» **Texto de leitura**:
==*==

As orientações bíblicas, portanto, ressaltam a relevância de um sistema de justiça adequado e dotado de credibilidade, positivando normas que, ao menos teoricamente, coadunam com as finalidades atuais de qualquer ordenamento jurídico. No mesmo sentido, a Torá afirma: “Não fareis injustiça no juízo, não favorecerás (quando não tem razão) as faces do mendigo, nem honrarás as faces do poderoso; com justiça julgarás o teu próximo” (Lev. 19:15). Tal imparcialidade é, de fato, indispensável para garantir o devido processo legal. Rashi (Rabi Shlomo Yitzhaki, 1040 – 1105), ao comentar tal verso, utiliza termos fortes, indicando a gravidade de se transgredir a essência da Justiça, indicando que “isso nos ensina que o juiz que perverte o juízo é chamado de ‘pessoa injusta’, odioso e detestado, condenado à destruição e uma abominação”. O comentarista Sforno escreve que se trata de uma advertência para não se referir severamente a um litigante, e ser indulgente com seu oponente, deve haver equivalência entre Acusação e Defesa. O rabino prossegue e afirma que o versículo quer dizer também: “Não permita que um litigante se sente enquanto seu oponente é obrigado a permanecer de pé”. A base judaica deste princípio também pode ser encontrada no versículo “ao pequeno como ao grande do mesmo modo ouvireis” (Deut. 1:17). É a igualdade em seu aspecto formal por excelência.

Um comentário simples e aparentemente secundário do jurista Max May revela a fascinante cautela dos sábios judeus para assegurar a igualdade entre as partes do processo:

“Os funcionários do tribunal estavam sentados à esquerda e à direita dos juízes, registrando seus argumentos e votos. Os juízes não vestiam roupas oficiais. Da mesma forma, as partes envolvidas foram, em casos de crimes graves, proibidos de usar roupas espalhafatosas. Não lhes era permitido apa­recer em trajes extravagantes, nem vestidos desgastados, a fim de impressio­nar a corte com suas riquezas ou despertar simpatia com sua pobreza. Isto estava em contraste (…) com o costume da Roma antiga, onde os litigantes às vezes apareciam em trajes muito elegantes, acompanhados de numerosos assistentes ou vestidos de luto para influenciar os juízes a seu favor”.

Sabe-se que os juízes, por mais estudiosos e preparados que sejam, estão suscetíveis a erro e a formar um juízo de valor subjetivo ao arrepio dos fatos. Logo, proíbe-se que haja divergência nas roupas das partes, a fim de assegurar a paridade de armas.

A essência do conceito atual de “paridade de armas” também se faz bem evi­dente no comentário da obra Ein Yaacov (Shevuot, 4:1): “Isto significa que o tri­bunal não deve permitir que um litigante se sente, enquanto o outro está de pé; um litigante não deve ter o privilégio de falar enquanto o outro é negado tal privilégio”.

==*==

Linhas de dados
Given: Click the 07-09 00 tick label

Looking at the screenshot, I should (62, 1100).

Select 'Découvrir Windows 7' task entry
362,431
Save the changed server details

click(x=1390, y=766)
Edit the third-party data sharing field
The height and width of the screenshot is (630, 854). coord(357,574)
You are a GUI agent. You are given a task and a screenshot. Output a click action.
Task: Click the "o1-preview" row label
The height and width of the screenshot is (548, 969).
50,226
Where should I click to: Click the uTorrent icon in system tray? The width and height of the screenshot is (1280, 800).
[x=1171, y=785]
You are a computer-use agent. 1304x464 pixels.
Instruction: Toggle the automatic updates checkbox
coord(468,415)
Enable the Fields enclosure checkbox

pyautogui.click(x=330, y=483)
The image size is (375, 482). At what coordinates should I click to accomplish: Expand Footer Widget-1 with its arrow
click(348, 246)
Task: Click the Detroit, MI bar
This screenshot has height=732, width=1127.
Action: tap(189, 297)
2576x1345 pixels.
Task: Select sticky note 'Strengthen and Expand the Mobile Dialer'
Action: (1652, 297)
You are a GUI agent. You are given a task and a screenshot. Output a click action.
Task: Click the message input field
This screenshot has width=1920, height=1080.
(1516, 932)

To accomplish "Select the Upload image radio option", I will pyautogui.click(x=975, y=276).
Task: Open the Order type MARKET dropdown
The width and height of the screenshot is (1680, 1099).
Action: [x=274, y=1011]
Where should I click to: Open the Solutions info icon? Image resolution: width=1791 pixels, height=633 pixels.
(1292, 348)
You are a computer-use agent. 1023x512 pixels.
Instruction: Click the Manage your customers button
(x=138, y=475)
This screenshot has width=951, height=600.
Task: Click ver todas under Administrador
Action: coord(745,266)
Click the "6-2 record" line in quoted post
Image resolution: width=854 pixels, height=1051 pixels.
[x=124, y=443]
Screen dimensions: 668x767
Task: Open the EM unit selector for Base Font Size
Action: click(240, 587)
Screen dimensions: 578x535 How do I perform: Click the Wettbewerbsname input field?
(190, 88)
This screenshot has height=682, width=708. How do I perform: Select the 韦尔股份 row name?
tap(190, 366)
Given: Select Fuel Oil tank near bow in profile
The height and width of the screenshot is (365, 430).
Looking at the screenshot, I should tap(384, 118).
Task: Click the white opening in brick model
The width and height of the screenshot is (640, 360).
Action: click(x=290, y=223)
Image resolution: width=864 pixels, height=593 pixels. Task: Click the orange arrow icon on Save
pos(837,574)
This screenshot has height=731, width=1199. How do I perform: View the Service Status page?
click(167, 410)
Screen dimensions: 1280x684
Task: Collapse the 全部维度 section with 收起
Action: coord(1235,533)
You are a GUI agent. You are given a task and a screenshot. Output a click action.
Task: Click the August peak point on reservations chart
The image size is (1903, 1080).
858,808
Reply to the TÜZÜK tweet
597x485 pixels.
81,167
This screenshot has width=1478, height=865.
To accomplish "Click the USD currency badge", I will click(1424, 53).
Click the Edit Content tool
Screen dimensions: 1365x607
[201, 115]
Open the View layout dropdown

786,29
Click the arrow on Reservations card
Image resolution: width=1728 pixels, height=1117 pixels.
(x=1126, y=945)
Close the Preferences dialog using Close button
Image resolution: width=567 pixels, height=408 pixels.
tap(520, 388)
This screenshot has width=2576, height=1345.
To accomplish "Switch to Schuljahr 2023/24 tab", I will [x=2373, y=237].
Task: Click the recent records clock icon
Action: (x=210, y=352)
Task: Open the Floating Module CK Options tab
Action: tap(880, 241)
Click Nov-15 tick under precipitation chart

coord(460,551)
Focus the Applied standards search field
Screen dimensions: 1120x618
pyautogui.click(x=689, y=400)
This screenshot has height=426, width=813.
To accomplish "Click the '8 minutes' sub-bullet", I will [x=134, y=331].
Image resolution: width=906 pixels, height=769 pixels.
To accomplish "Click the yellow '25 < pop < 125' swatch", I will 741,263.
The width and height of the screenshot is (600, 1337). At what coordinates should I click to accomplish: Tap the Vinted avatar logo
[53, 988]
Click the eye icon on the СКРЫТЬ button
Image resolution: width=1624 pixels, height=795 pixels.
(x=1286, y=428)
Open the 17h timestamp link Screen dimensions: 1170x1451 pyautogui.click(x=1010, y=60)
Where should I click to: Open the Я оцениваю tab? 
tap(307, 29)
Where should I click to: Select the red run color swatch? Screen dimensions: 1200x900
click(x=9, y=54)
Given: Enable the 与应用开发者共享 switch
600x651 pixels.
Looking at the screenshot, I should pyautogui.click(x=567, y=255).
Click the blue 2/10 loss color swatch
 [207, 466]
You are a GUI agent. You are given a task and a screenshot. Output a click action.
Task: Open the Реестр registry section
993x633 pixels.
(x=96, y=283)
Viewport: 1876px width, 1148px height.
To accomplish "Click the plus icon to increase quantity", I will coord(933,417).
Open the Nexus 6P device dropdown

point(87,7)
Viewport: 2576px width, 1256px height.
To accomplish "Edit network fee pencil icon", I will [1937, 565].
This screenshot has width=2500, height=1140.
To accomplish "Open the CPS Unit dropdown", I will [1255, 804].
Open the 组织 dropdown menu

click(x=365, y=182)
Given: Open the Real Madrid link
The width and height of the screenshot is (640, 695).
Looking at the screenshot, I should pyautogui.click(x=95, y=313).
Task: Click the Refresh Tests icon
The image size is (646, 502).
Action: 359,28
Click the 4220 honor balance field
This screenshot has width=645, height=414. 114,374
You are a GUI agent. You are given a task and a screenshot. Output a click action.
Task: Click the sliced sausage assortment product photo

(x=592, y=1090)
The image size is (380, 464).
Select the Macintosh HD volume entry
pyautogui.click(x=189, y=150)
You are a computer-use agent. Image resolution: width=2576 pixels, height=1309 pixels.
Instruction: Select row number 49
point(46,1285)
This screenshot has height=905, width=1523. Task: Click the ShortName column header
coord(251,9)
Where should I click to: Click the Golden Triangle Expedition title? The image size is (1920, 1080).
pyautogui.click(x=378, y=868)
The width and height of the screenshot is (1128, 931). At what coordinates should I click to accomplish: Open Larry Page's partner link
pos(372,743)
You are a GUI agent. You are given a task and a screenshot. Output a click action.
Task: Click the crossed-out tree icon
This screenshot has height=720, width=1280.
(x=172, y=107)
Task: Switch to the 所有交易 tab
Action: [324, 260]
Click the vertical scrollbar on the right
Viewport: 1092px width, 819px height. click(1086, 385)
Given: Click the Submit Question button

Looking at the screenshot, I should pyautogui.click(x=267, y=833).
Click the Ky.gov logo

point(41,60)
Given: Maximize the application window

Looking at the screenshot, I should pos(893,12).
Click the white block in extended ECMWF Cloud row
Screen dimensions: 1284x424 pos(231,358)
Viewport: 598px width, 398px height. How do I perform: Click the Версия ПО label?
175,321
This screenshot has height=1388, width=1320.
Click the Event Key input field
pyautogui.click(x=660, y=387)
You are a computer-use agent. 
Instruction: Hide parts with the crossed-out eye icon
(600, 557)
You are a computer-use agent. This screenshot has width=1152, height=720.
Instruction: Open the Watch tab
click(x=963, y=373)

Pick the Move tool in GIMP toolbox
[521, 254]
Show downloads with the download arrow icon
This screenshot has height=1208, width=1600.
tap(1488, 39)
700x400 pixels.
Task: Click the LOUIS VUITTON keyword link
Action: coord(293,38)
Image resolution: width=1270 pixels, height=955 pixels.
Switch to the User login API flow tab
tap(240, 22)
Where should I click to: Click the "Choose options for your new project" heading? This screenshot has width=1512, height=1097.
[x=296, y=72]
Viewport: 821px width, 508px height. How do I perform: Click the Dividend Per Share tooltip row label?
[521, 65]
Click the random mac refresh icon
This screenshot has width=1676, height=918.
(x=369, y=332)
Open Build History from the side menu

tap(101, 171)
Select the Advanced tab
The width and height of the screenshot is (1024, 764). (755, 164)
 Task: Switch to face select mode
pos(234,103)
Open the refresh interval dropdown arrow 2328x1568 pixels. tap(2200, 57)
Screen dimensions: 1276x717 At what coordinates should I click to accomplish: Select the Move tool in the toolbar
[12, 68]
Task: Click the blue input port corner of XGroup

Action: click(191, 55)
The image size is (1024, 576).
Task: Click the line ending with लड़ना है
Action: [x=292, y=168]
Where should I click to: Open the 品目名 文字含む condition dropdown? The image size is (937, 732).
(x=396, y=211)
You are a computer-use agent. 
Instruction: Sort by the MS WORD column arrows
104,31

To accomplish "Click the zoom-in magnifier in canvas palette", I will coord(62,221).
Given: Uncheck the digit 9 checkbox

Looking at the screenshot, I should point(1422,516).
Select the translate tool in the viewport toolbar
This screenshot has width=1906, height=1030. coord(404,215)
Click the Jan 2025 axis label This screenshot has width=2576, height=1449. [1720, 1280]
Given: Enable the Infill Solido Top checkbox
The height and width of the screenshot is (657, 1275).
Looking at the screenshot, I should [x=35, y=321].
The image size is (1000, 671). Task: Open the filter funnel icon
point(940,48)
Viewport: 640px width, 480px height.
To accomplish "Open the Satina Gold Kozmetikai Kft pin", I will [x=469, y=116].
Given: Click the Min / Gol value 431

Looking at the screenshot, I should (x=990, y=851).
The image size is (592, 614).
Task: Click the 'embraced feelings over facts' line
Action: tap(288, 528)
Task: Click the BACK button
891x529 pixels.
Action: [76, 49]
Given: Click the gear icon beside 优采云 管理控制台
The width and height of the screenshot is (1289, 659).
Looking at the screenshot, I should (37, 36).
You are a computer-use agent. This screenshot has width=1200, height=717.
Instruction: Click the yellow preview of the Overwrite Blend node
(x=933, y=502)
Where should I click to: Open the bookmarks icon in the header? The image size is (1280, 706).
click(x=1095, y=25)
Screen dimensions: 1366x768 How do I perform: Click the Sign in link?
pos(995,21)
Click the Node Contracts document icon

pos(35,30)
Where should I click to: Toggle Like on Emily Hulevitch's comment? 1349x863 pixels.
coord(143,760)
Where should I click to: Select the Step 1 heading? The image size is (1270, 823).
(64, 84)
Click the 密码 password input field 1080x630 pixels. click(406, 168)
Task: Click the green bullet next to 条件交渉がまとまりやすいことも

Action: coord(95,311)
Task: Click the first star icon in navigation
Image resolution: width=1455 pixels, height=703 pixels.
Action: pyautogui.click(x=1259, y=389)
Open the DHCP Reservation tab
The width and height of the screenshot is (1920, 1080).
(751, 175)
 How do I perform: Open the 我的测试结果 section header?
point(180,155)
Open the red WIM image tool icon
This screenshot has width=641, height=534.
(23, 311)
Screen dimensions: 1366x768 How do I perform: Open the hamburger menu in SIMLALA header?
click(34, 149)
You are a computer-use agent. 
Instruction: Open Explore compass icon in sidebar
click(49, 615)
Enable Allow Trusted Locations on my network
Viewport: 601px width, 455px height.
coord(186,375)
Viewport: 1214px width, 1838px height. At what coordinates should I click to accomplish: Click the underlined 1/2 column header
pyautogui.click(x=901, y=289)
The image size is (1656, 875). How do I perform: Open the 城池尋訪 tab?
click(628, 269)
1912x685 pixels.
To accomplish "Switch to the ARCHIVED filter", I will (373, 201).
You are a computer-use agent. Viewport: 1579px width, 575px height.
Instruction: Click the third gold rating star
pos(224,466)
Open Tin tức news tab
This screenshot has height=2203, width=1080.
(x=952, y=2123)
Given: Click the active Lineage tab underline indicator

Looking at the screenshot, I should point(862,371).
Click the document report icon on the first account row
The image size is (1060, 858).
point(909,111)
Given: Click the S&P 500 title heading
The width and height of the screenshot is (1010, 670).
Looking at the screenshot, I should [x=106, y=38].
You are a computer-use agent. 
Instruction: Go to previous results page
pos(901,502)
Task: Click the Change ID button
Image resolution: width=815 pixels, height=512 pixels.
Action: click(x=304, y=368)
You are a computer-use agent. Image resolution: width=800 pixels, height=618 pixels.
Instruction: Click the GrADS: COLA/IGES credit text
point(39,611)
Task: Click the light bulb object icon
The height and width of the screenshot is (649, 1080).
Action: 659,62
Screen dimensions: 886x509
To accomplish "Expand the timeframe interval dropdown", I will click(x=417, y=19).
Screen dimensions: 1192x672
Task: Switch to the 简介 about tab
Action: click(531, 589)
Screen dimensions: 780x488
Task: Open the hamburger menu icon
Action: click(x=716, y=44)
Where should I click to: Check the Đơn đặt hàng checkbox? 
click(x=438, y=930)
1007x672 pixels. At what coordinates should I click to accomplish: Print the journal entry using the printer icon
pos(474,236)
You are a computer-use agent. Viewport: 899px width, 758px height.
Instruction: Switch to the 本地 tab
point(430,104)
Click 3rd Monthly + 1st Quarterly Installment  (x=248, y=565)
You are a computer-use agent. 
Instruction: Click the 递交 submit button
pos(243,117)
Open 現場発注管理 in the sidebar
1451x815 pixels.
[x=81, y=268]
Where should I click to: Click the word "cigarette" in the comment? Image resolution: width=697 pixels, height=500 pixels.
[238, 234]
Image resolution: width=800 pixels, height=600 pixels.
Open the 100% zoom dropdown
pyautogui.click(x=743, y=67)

==*==

» **Tarefas do exercício**:
1) Indique se cada afirmação abaixo está de acordo com o texto sobre a igualdade entre as partes na tradição jurídica judaica, respondendo sim ou não e citando literalmente as palavras do texto que decidem a questão. (a) Os juízes vestiam roupas oficiais. (b) Rashi viveu entre 1040 e 1105. (c) O comentário da obra Ein Yaacov mencionado no texto refere-se a Shevuot, 4:1.
2) Nos registros, troque "account row" por "customer row" no trecho que vai da linha que contém "Given: Click the active" até a linha que contém "point(909,111)", ambas incluídas, e reproduza apenas essas linhas, mantendo todo o resto inalterado.

» **Respostas fornecidas**:
1)
(a) Não: "Os juízes não vestiam roupas oficiais."
(b) Sim: "Rashi (Rabi Shlomo Yitzhaki, 1040 – 1105)"
(c) Sim: "Ein Yaacov (Shevuot, 4:1)"

2)
Given: Click the active Lineage tab underline indicator

Looking at the screenshot, I should point(862,371).
Click the document report icon on the first customer row
The image size is (1060, 858).
point(909,111)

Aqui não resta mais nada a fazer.